PROBLEM STATEMENT: Lines containing the word "group" are the ones to copy from the records below.

EXERCISE DATA:
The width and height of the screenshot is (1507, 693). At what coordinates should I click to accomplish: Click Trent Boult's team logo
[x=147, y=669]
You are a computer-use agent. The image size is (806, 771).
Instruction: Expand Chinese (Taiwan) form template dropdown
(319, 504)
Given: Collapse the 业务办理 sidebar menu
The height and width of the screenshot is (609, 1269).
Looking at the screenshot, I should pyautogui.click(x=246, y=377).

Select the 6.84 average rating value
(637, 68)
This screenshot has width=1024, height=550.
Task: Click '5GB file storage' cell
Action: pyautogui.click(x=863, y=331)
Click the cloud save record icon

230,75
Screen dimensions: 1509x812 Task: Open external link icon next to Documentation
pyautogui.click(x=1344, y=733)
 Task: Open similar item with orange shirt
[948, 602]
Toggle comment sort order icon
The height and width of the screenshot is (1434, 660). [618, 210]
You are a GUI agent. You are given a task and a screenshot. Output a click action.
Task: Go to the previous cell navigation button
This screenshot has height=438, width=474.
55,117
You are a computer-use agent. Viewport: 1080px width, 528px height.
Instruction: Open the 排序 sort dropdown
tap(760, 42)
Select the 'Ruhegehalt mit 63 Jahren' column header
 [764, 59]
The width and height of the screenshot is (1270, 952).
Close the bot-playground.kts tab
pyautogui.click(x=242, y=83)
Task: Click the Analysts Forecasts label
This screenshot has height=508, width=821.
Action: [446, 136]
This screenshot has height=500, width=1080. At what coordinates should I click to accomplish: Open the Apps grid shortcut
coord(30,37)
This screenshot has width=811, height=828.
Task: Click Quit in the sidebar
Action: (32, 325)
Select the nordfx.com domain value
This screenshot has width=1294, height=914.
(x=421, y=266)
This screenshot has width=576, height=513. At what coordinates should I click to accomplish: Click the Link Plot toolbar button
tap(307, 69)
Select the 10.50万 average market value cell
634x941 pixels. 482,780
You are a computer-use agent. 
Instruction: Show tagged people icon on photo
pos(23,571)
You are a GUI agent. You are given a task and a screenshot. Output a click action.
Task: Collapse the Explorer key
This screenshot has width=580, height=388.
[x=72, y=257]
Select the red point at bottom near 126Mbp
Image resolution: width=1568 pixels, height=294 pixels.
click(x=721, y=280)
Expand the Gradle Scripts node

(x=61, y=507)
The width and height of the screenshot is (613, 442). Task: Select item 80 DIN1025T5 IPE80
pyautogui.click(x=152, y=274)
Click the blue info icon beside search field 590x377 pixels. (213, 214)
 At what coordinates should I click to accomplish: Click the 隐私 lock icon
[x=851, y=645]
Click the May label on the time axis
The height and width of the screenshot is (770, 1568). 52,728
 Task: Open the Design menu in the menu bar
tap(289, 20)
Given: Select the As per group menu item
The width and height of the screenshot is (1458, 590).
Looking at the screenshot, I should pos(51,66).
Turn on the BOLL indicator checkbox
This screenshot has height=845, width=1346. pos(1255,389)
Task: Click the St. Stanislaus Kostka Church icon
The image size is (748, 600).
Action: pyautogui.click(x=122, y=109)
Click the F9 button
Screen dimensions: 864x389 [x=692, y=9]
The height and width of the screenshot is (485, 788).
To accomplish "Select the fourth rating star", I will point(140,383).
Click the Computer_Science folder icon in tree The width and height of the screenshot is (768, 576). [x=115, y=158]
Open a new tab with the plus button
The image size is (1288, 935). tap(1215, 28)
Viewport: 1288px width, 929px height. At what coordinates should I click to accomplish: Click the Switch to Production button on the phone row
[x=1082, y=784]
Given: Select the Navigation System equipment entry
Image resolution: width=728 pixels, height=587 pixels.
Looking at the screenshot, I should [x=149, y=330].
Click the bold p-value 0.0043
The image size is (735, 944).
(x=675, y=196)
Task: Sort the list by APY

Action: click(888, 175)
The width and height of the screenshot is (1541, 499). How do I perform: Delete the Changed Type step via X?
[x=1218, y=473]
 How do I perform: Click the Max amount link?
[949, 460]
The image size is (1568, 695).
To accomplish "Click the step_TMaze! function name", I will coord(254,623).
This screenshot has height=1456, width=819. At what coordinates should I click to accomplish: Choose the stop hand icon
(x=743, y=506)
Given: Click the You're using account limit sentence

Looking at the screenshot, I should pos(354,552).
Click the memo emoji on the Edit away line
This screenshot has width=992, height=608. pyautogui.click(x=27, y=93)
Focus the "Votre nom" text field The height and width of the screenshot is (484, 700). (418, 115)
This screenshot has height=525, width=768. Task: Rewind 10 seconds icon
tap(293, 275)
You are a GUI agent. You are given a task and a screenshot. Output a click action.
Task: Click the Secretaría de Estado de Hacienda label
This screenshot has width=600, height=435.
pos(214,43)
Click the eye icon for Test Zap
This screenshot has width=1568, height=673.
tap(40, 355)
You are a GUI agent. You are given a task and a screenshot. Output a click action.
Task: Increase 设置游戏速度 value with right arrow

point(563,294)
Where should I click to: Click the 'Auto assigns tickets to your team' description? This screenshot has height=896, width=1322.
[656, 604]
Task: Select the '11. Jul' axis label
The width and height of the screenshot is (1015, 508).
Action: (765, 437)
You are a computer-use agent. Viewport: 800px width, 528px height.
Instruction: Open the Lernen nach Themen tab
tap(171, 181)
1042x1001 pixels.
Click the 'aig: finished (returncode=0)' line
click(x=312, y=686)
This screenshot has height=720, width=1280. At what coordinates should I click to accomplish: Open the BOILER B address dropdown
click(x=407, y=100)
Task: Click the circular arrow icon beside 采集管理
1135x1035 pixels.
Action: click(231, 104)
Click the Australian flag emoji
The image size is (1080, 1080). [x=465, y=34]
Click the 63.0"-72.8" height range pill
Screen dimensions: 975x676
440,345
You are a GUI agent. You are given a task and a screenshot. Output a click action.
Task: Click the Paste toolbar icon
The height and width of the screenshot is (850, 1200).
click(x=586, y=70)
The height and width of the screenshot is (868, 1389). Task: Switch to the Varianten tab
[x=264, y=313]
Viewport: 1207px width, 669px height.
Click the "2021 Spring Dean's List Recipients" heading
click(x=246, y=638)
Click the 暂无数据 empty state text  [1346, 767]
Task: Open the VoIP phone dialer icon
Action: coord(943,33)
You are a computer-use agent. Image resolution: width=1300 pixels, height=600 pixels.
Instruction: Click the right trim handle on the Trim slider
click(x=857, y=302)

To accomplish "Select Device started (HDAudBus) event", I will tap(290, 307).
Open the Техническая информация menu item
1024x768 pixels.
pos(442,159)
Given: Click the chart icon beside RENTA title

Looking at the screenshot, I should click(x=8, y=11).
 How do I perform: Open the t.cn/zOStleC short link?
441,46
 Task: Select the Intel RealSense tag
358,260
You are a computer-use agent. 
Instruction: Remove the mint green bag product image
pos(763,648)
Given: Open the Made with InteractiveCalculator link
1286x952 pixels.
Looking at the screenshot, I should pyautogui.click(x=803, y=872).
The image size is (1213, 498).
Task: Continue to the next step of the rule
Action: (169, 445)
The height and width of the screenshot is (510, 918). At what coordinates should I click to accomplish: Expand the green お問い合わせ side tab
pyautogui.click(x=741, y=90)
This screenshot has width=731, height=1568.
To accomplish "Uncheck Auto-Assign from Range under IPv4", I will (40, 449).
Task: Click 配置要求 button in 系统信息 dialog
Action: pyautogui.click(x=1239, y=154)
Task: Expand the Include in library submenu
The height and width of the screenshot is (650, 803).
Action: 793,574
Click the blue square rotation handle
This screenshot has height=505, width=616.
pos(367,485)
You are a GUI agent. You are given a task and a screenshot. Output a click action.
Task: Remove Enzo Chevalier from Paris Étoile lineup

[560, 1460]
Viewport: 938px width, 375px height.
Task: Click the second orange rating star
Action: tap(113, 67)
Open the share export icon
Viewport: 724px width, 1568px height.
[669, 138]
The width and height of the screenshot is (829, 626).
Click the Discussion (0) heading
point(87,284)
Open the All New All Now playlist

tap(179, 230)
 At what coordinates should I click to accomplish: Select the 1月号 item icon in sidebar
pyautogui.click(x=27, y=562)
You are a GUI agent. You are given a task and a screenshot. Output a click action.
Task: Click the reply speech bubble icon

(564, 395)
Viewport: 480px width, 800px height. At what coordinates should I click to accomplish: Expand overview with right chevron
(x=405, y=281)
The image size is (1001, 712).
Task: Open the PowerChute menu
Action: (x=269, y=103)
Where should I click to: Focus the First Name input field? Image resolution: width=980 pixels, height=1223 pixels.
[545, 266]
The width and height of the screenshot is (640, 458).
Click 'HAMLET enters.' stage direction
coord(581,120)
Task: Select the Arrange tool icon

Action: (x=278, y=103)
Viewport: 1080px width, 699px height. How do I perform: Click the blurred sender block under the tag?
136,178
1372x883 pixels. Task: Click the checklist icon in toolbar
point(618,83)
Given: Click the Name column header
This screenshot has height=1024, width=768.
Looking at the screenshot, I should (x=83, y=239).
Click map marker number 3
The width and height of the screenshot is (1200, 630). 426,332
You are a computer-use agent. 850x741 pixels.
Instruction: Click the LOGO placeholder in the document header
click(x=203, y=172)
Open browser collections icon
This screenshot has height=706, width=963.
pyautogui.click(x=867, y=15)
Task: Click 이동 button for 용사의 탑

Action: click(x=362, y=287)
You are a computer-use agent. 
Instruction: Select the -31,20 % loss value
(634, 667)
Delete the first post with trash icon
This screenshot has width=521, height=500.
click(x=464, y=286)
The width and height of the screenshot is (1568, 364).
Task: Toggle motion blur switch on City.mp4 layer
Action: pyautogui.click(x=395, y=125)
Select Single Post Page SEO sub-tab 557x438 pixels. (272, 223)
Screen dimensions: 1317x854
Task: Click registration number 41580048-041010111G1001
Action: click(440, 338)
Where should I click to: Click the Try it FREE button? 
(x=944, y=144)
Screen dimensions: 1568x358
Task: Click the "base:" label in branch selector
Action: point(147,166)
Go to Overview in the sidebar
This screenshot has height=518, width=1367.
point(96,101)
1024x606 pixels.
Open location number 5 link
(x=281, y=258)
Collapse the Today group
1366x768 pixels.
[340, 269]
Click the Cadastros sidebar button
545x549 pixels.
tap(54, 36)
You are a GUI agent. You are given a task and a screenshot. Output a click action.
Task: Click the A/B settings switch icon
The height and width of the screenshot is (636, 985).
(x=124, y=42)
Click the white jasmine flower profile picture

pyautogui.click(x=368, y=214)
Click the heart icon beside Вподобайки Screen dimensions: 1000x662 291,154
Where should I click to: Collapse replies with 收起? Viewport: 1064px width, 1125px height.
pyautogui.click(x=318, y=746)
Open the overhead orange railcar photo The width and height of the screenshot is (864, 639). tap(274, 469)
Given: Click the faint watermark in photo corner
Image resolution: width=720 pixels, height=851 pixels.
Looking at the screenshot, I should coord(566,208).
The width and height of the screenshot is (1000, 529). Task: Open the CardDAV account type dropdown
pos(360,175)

COMPLETED EXERCISE:
Given: Select the As per group menu item
Collapse the Today group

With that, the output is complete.